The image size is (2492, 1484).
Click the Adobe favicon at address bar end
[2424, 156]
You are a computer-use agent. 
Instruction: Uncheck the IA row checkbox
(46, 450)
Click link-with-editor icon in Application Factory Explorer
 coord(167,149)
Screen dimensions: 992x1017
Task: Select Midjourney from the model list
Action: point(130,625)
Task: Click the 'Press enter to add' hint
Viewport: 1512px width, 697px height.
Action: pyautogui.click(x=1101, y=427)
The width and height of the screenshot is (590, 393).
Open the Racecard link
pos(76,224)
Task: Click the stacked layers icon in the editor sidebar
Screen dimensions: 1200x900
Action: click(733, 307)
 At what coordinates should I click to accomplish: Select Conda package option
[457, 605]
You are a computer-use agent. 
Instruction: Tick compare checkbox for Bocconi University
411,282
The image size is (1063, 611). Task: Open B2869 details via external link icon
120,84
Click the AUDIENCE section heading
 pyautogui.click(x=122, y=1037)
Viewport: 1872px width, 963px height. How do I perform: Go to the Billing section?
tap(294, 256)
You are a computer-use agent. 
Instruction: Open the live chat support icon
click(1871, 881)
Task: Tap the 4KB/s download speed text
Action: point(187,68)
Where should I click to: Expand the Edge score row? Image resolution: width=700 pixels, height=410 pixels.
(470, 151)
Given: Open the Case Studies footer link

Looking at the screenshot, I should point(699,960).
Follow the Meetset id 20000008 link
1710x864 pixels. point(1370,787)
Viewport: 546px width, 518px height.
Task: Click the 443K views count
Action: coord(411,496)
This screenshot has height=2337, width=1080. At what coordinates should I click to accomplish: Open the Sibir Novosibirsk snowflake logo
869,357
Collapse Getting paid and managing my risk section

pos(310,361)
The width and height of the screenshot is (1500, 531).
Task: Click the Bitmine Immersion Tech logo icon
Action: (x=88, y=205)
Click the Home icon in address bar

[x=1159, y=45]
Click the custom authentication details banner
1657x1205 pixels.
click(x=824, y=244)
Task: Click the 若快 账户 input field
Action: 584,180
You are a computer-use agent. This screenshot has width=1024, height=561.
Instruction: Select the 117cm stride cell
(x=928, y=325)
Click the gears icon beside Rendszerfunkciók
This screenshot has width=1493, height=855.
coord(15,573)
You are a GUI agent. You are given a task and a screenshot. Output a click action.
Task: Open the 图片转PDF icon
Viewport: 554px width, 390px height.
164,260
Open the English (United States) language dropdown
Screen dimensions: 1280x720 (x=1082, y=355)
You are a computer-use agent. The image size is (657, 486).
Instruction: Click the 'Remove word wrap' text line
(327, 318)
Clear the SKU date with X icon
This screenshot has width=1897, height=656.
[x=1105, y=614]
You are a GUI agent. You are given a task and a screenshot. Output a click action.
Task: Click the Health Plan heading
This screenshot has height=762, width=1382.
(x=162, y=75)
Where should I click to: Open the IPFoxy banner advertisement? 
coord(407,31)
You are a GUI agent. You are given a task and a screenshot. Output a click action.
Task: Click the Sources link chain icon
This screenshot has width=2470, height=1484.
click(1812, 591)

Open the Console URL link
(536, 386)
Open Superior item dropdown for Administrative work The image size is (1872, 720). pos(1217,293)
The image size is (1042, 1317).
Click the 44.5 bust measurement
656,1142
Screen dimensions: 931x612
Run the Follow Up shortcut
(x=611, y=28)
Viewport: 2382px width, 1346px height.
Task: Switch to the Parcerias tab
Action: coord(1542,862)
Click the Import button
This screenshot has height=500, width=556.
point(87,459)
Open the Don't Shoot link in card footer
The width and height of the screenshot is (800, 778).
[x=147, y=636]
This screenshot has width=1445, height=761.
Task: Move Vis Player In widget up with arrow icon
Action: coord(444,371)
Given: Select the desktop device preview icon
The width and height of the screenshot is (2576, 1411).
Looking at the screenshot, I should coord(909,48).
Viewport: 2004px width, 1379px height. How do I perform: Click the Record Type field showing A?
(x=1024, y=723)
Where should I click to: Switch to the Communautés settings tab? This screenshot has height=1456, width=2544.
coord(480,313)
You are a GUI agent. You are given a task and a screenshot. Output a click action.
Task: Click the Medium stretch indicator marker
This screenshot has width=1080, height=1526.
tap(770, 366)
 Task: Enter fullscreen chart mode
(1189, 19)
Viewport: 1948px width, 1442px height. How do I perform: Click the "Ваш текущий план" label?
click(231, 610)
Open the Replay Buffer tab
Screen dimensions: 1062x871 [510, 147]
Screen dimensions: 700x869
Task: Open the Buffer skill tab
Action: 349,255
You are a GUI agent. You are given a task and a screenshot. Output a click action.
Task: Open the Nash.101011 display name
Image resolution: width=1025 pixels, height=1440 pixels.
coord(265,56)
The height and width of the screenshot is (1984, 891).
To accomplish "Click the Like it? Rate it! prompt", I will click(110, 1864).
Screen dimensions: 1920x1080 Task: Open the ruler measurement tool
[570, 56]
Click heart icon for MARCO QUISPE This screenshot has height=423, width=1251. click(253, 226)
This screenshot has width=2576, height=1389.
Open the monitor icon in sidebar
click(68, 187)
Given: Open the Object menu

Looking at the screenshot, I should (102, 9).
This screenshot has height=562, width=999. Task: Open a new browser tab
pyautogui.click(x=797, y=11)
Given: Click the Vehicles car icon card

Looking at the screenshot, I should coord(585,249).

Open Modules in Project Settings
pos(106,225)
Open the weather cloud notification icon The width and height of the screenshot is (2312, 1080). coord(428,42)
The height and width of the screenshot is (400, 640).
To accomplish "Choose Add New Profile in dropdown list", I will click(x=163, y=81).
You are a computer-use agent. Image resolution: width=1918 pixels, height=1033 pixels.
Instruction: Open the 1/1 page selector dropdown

What to work on:
Reproduce only the lines starting at the one that contains "Where should I click to: Switch" and ending at the one that contains "click(231, 610)", requests included. Multiply every click coordinate in the answers by 2.3, round each result to a whole number with halves rounded up, and leave all other numbers unchanged.

Solution to this exercise:
Where should I click to: Switch to the Communautés settings tab? This screenshot has height=1456, width=2544.
coord(1104,720)
You are a GUI agent. You are given a task and a screenshot. Output a click action.
Task: Click the Medium stretch indicator marker
This screenshot has width=1080, height=1526.
tap(1771, 842)
 Task: Enter fullscreen chart mode
(2735, 44)
Viewport: 1948px width, 1442px height. How do I perform: Click the "Ваш текущий план" label?
click(531, 1403)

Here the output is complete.